**Short task:** Rewrite the data beginning at the line that has "coordinates (813, 82)." and ending after the line that has "Image resolution: width=1120", putting "Point to an element on the screen" in place of "Locate an element on the screen" and leaving everything else unchanged.

**Records provided:**
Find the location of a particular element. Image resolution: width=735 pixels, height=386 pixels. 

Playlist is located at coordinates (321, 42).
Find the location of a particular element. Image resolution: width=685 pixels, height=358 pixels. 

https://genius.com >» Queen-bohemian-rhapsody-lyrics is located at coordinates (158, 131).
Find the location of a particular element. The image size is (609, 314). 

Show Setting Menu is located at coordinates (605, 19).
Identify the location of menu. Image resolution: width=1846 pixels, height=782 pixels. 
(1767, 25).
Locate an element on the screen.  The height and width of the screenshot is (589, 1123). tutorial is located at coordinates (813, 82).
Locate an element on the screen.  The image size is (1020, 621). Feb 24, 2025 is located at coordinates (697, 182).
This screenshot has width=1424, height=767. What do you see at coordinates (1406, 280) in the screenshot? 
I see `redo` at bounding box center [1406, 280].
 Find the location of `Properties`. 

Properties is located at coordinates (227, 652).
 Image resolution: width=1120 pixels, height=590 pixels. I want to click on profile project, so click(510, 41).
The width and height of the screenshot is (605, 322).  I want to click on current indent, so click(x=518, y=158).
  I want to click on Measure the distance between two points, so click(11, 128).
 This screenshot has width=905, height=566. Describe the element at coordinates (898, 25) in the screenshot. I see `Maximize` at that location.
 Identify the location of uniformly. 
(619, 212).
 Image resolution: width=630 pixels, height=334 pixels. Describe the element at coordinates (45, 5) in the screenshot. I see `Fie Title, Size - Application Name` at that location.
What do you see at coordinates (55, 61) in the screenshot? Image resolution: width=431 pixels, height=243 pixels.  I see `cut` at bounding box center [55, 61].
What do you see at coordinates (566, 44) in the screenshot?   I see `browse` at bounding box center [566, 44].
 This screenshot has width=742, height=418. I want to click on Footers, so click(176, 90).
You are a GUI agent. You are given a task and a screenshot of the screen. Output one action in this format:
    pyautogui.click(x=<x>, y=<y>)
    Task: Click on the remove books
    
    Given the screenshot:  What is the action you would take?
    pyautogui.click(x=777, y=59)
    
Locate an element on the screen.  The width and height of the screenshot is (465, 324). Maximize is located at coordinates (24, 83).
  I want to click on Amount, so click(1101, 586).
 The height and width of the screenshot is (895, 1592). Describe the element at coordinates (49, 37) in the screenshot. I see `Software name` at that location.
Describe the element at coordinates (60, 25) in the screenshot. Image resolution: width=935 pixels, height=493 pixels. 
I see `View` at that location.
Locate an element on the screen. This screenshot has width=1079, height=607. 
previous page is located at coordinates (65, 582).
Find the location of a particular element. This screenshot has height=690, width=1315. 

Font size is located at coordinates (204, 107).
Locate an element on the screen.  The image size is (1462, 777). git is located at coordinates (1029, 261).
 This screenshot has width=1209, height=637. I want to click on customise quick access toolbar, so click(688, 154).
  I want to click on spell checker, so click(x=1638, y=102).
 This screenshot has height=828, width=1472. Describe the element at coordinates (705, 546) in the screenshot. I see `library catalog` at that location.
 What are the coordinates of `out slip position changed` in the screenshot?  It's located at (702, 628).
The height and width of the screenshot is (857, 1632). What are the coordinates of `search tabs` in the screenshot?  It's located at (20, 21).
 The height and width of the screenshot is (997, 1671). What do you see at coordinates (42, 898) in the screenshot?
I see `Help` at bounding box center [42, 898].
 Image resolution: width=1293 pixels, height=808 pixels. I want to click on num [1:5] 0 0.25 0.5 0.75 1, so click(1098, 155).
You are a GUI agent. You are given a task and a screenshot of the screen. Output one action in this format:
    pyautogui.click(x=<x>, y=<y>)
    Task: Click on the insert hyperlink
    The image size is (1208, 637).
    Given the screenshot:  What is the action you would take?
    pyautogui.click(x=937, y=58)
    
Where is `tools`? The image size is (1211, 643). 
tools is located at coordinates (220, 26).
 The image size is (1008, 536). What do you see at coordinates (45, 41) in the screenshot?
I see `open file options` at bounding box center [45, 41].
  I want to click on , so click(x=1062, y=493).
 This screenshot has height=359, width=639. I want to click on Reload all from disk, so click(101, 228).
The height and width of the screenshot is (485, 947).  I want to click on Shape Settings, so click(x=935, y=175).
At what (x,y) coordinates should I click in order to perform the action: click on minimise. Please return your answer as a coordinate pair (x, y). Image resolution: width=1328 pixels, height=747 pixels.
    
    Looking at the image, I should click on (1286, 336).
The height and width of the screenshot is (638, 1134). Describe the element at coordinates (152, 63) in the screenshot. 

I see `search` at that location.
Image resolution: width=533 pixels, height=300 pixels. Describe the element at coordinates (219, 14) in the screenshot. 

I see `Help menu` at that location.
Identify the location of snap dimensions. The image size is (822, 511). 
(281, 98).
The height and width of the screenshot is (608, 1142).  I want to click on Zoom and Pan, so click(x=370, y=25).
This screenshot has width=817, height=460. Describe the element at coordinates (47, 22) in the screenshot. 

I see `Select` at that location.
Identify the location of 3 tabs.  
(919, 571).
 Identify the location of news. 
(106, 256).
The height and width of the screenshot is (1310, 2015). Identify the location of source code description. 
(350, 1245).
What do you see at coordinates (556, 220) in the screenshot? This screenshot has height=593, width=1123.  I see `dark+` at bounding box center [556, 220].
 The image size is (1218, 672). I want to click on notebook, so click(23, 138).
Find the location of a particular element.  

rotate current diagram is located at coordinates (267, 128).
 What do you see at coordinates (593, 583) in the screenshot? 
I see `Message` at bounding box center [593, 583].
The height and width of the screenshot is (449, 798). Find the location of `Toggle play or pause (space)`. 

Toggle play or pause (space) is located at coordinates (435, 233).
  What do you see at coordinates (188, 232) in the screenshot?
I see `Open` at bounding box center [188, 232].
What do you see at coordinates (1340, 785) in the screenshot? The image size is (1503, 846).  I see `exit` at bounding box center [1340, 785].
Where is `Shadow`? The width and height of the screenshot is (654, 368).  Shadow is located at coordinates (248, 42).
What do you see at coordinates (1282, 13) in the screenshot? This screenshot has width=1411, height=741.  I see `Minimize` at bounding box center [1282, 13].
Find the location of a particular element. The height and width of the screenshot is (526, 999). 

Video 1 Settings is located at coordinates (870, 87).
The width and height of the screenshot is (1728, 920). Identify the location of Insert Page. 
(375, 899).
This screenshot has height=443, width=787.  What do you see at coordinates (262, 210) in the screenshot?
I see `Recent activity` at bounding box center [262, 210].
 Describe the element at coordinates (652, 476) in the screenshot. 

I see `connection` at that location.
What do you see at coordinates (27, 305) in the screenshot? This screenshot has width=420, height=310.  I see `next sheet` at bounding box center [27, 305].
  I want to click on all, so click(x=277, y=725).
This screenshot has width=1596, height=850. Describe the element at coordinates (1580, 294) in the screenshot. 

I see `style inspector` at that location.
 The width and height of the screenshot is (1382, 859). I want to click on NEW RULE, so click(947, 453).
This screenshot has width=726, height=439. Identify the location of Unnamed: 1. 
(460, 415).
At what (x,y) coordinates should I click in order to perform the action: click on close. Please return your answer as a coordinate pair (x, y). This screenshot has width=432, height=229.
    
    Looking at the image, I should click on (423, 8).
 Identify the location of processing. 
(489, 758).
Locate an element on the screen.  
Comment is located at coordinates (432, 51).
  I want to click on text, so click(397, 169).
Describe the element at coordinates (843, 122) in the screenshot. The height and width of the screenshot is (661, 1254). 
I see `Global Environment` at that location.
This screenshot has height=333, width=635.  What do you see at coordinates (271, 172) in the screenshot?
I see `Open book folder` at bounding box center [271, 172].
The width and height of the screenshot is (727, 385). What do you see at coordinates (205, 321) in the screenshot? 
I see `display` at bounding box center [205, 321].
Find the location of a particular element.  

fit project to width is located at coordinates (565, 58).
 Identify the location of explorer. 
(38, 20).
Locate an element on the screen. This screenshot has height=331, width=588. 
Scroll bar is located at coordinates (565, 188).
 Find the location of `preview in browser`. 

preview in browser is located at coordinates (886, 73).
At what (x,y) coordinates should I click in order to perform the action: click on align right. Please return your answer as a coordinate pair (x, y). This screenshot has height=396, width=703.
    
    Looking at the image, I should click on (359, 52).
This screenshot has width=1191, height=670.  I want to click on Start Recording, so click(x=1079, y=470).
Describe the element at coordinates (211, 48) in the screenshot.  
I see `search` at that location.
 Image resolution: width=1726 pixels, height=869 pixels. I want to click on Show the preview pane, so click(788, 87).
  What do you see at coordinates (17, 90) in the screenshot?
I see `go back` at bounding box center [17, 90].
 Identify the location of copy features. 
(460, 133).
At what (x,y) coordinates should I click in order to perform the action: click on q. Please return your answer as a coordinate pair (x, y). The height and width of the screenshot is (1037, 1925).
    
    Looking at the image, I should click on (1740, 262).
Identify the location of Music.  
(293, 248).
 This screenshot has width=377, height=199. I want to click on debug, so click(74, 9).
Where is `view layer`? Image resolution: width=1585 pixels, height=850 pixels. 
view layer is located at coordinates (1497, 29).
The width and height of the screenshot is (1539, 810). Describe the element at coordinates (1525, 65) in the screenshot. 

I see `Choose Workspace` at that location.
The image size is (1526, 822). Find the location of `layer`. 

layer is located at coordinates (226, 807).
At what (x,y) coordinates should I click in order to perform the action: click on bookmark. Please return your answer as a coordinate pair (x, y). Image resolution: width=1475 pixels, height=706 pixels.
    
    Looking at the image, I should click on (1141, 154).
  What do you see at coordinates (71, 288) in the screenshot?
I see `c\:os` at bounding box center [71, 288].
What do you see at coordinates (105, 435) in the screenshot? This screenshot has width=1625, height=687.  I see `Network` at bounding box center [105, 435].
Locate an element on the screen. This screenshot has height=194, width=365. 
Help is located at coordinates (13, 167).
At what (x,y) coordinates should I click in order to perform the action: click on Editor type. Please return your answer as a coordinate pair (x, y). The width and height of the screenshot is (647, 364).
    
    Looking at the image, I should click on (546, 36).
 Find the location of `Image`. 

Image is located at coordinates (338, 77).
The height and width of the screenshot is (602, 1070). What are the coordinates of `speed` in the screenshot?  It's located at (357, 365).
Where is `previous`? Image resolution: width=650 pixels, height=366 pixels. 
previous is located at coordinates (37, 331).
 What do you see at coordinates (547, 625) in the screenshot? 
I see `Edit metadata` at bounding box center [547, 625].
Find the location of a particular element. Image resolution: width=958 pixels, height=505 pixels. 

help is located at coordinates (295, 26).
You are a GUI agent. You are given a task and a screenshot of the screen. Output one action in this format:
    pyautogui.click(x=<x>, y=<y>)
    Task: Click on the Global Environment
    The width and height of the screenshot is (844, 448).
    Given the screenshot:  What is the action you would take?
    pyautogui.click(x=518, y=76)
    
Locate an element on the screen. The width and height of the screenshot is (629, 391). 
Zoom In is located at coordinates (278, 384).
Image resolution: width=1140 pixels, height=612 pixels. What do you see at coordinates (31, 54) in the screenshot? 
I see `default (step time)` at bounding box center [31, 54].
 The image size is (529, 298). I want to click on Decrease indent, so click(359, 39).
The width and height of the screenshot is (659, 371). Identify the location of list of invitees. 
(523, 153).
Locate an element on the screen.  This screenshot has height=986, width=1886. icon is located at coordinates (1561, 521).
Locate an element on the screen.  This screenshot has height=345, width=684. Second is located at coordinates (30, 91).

**Task result:**
Point to an element on the screen.  The height and width of the screenshot is (589, 1123). tutorial is located at coordinates (813, 82).
Point to an element on the screen.  The image size is (1020, 621). Feb 24, 2025 is located at coordinates (697, 182).
This screenshot has width=1424, height=767. What do you see at coordinates (1406, 280) in the screenshot? 
I see `redo` at bounding box center [1406, 280].
 Find the location of `Properties`. 

Properties is located at coordinates (227, 652).
 Image resolution: width=1120 pixels, height=590 pixels. I want to click on profile project, so click(510, 41).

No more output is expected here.